Despite the program being filmed in widescreen since at least 2008, Last Call was still presented in a 4:3 letterboxed format until September 19, 2011, when it became the last program (outside of the network's outside-controlled Saturday morning Qubo block at the time) on NBC's schedule to make the full conversion to high definition. This also made it the last of the major late night talk programs on broadcast and cable to make the switch.

===2012–2019===
On April 3, 2013, NBC officially announced that Jimmy Fallon would succeed Jay Leno as the host of The Tonight Show following the 2014 Winter Olympics. Daly was again passed over for host of Late Night when Seth Meyers was announced as Fallon's successor on May 12, 2013.

In September 2013, NBC announced that Daly was leaving Last Call to become the new social media correspondent for its morning show Today. Despite this, Daly remained involved in a limited capacity for the 13th season, only filming opening and closing segments for the program. All interviews were now conducted by the show's producers off-camera.

Though there was originally talk of expanding Fallon's Tonight Show to 90 minutes which would have bumped Last Call to 2:00 a.m. or possibly have resulted in its cancellation, the change of late night time slots did not come to pass and the show's start time remained unchanged.

===Cancellation===
The series' seventeenth season was its final season and at the time it was the longest-running late night weeknight show on American television with the same host.
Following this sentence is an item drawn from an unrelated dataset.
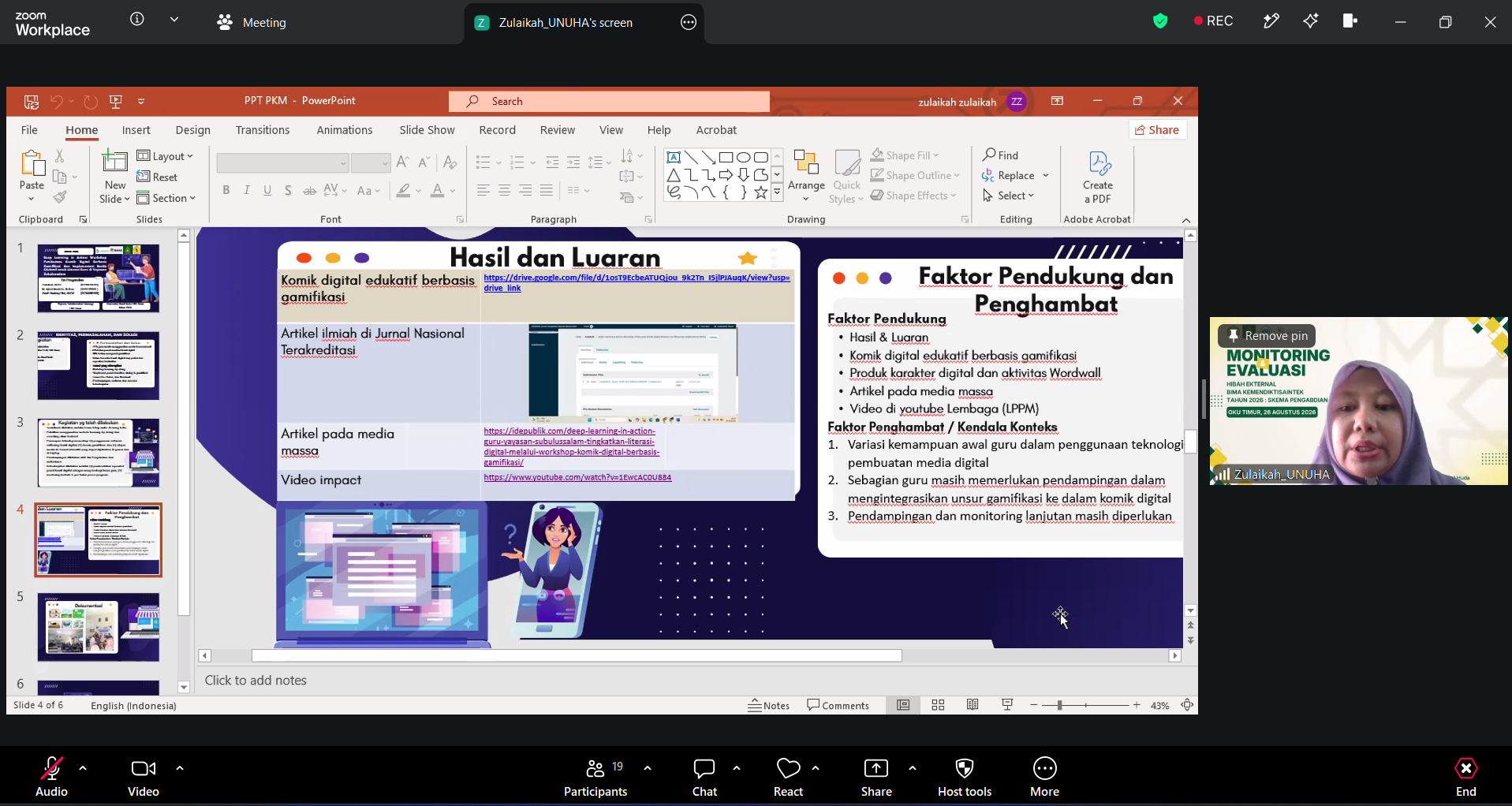Click the meeting info icon
Viewport: 1512px width, 806px height.
pos(137,19)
As part of the final season, Jameela Jamil hosted a recurring segment called Wide Awake with Jameela Jamil.

On February 12, 2019, NBC announced the series would end near the official end of the 2018–19 television season, with Daly citing his more prominent workload with Today, The Voice, and a new project with Golf Channel in wanting to depart the series. The 2,000th and final episode of Last Call aired on May 25, 2019, with repeats continuing until September 12, 2019. On March 14, 2019, NBC announced that Canadian YouTube personality Lilly Singh would host a new talk show to replace Last Call, A Little Late with Lilly Singh.